Exercise brief - Copy out the records verbatim, from their beginning through the line containing "[x=328, y=6]", inclusive.

Material supplied -
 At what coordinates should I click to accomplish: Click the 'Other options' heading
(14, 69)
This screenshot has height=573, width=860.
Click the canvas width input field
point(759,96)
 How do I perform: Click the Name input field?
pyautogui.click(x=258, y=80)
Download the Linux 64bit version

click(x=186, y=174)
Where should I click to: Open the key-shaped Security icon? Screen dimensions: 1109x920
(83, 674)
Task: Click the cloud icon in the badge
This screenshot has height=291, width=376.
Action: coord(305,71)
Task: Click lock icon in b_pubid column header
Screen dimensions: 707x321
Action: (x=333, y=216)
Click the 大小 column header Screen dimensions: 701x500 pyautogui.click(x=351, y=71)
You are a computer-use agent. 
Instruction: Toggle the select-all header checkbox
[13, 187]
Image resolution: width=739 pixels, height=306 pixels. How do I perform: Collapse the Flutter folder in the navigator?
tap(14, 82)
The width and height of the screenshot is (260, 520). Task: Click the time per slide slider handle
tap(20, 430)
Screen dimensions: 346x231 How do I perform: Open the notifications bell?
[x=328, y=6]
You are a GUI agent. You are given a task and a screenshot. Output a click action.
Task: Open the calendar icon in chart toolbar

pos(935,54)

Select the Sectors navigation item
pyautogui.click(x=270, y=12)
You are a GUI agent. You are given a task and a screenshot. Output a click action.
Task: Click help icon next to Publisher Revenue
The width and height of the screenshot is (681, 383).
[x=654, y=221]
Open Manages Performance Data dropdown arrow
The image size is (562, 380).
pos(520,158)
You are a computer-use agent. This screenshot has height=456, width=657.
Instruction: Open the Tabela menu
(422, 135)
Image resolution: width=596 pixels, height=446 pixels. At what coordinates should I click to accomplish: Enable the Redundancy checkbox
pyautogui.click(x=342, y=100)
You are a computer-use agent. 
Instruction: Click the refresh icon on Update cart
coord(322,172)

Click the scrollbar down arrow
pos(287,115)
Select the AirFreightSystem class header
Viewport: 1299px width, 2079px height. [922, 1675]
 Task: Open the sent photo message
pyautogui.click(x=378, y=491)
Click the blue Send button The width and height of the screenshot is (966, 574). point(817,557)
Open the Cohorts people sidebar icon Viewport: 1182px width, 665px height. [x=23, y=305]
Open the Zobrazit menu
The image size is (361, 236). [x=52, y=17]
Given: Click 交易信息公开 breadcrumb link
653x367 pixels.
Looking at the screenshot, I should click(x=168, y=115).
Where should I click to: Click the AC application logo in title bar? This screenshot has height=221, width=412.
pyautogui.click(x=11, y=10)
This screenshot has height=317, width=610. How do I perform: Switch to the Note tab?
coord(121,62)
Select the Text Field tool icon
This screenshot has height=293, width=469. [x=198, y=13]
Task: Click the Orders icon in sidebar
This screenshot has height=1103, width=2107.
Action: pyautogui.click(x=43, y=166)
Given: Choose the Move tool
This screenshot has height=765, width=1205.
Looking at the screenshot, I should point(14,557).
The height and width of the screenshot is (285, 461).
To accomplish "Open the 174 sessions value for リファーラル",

Solution -
 At what coordinates should I click to accomplish: Click the 'Other options' heading
(14, 69)
This screenshot has height=573, width=860.
Click the canvas width input field
point(759,96)
 How do I perform: Click the Name input field?
pyautogui.click(x=258, y=80)
Download the Linux 64bit version

click(x=186, y=174)
Where should I click to: Open the key-shaped Security icon? Screen dimensions: 1109x920
(83, 674)
Task: Click the cloud icon in the badge
This screenshot has height=291, width=376.
Action: coord(305,71)
Task: Click lock icon in b_pubid column header
Screen dimensions: 707x321
Action: (x=333, y=216)
Click the 大小 column header Screen dimensions: 701x500 pyautogui.click(x=351, y=71)
You are a computer-use agent. 
Instruction: Toggle the select-all header checkbox
[13, 187]
Image resolution: width=739 pixels, height=306 pixels. How do I perform: Collapse the Flutter folder in the navigator?
tap(14, 82)
The width and height of the screenshot is (260, 520). Task: Click the time per slide slider handle
tap(20, 430)
Screen dimensions: 346x231 How do I perform: Open the notifications bell?
[x=328, y=6]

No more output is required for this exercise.